The United States is facing a severe mental health crisis, which is having a devastating effect on our communities. Mental health issues affect our economy, our national security, our health care system and our individual rights (like the 2nd Amendment). According to the National Alliance on Mental Illness (NAMI) one in five adults (43.8 million Americans) will experience mental illness in a given year. Further – one in twenty-five (10 million Americans) will experience a severe mental health issue, which severely hinders their major life activities.
An estimated 46% of homeless Americans living in shelters suffer from severe mental health illnesses and substance abuse problems. 50.8% of children aged 8-15 are reported to have received mental health treatment in 2015 while only 41% of adults in the U.S with mental health issues received treatment. Around 20% of inmates in local jail systems suffer from mental health illness. And perhaps one of the most troubling statistics is that African-Americans and Hispanic-Americans are reported to have received mental health treatment at a rate of roughly one half compared to Caucasian-Americans, which is largely due to lack of access in our inner cities.
Mental illness has a devastating affect on the U.S economy – costing an average of $193.2 billion in earnings per year. These illnesses also cause tremendous strain on our health care system with the average life span of adults struggling with these issues being shortened by 25 years. More than 90% of children who commit suicide have a mental health disorder and suicide is the second highest cause of death among individuals aged 15-24. And sadly an estimated 18-22 veterans commit suicide everyday due to mental illness.
How Do We Combat Mental Illness
As the Sheriff of Henrico County, mental illness is an issue that I deal with on a daily basis. Sadly, federal and state elected officials continue to kick the can down the road rather than deal with the problem. This often results in those suffering not getting the help they desperately need before they end up in trouble or in jail.
The single greatest example of this inaction that I have witnessed came from then Governor Tim Kaine. Shortly after taking office as Governor, Senator Kaine hosted a mental health task force meeting with law enforcement and mental health leaders from across the Commonwealth. After bringing us together for the meeting - the very first thing he said was: “we will not be building any new mental health beds to deal with this problem.” Sadly this is the type of leadership we have consistently witnessed from Democrats – and sadly many Republicans – on this critical issue.
I firmly believe that we need added investment on the front end in order to tackle the problem. We are doing our communities a great disservice if we wait until these individuals end up in trouble before we get them treatment. This is going to require funding to add additional mental health beds and treatment centers and a partnering with private organizations and charities to ensure every individual in our communities have access to the care they need. Many of the shootings we have witnessed in recent years – like the tragic events surrounding Virginia Senator Creigh Deeds’ son - could have been prevented had we taken this issue seriously and made the investment – how much longer are we going to wait?
We also need to reform the Health Insurance Portability and Accountability Act of 1996 (HIPAA). As the law currently stands – once an individual reaches the age of 18 – they get to determine whether family members are allowed to be part of their treatment. This often leaves families unable to talk to the medical professionals overseeing the treatment and leaves them unable to help their loved ones. I will fight to change this law – allowing families to take a greater role in finding help for their loved ones.

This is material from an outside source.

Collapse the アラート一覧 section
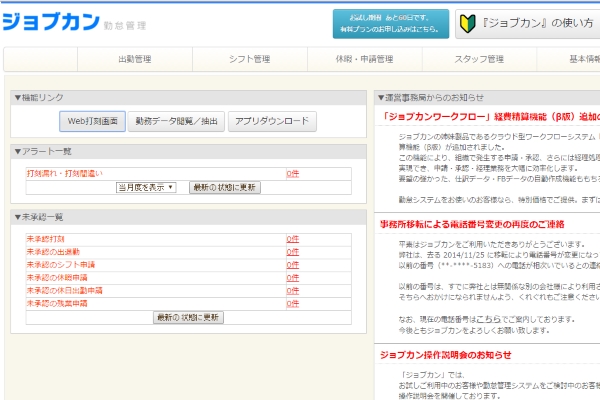Viewport: 600px width, 400px height. (40, 151)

We also need to partner with private organizations and increase funding for emergency respite care and residential services. There are various methods of providing emergency care for those suffering from a severe mental health crisis. Family-based crisis home support programs place those needing help in trained homes where the families are specially trained to help counsel and monitor their treatment. Crisis Stabilization Units provide temporary housing for those in need who aren’t in a stable enough condition to receive care in an emergency room. Extended Observation Units are used for those in need of observation, but without the full constraints that come with hospitalization. And lastly there are mental health hospitals where those in need are under constant supervision while they deal with and overcome their problem. Sadly, all of these methods are severely underfunded and under-staffed. This must change in order to effectively combat the problem.
Almost every person in our community has a friend or loved one who has experienced the devastating effects of mental illness. These problems affect our economy, national security, law enforcement, health care costs and individual rights like our 2nd Amendment (which is used as a scapegoat to ignore the underlying issues).
Our current leaders in Washington and Richmond – my opponent in this race included – have done nothing to address this issue. Rather than find solutions to get help for those in need – they kick the can down the road and pass the responsibility down onto local police and Sheriff’s offices. That isn’t leadership and 4th District families – and our nation as a whole - deserve better. As Sheriff I have found commonsense solutions on a daily basis, and that is how I will lead as the 4th District’s next Congressman.